The NHTCU was set up in October 2001 and has conducted more than 70 investigations and arrested around 170 people since it began its operations. As a multi-agency unit, the group has seconded staff from the military, the intelligence agencies and Customs and Excise.

"The quality of the investigations and the fact that [officers] find themselves deployed all over the world is incredible," explains Deats. "I doubt whether when they joined the force ever thought they'd get into the situations they get into. You might find your self in a Ukrainian back water, in central Russia carrying out an arrest, going on raids with the locals, or going into prisons there. It's an incredible experience for them and that helps to retain staff."

The group receives roughly £5m a year in funding on top of the initial £25m injection it received nearly four years ago to get started. Despite the increasing sophistication of the criminal gangs the NHTCU finds itself up against, the force has never lost a case. Deats says there are two main ways to catch people — you can follow the money or sniff out the technical trail.

"Money is designed to have an audit trail with it," he says. "And obviously connectivity through the Net isn't. It's difficult to trace it technically, but nevertheless we will try. By following both lines you find different [specialists]."

The NHTCU is currently using the "follow-the-money" tactic to track down two Russian men who have been on the run since a multi-million pound money-laundering plot was foiled.

Five other Russians have been charged in relation to the operation in question and ten men in Latvia have been arrested after authorities caught them withdrawing money that was extorted from a UK-based online gambling company. The company was told to pay up or face a series of hacking and denial-of-service attacks against its Web servers.

The NHTCU advised the betting firm to pay extortion demands after the betting site received several emails threatening to bring down their business.

"We did so to watch where the money went," says Deats. "[It] went to Latvia. It was one of the places we'd done training and put surveillance teams on the ground.

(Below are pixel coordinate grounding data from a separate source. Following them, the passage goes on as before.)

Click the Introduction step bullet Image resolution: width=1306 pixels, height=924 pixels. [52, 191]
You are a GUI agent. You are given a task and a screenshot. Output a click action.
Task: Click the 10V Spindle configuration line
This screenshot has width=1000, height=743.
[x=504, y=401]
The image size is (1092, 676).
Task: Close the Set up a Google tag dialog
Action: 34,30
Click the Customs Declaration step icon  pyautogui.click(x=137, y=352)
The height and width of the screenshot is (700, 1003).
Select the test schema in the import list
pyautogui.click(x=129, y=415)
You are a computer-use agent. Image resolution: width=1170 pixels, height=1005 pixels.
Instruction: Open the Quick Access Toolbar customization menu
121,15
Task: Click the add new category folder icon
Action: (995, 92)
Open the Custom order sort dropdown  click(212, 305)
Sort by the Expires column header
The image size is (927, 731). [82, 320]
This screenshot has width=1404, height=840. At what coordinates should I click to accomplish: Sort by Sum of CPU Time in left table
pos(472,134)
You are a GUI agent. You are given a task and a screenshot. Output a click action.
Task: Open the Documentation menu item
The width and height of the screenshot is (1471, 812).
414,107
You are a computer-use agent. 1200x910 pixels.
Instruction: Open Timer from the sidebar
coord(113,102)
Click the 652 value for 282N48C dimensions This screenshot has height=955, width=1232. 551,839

"We watched for them to come for the money. Some people came to pick it up in foreign currencies, but they weren't picking up our money. Then they picked up ours. They took a slice and transferred the rest to Moscow. Two individuals are still wanted in Russia."

Eastern Europe and Russia have been two of the hardest regions for the NHTCU to penetrate. Deats freely admits that the majority of online crime stems from this area, but over the last year his team has been there working with counterparts to train officers in methods of tackling cybercriminals.

The best way to catch a cybercriminal is by acting fast, he advises. Hesitation and the plodding routine that can be effective in some areas of police work can often result in lost evidence in the online world.

"In a typical drugs case, you need a pretty rapid entry otherwise you're going to lose the evidence and the drugs go down the toilet," says Deats. In our scenario, plugs come out of the wall and encryption kicks in. You've got to be able to react fast. When encryption kicks in, things become harder."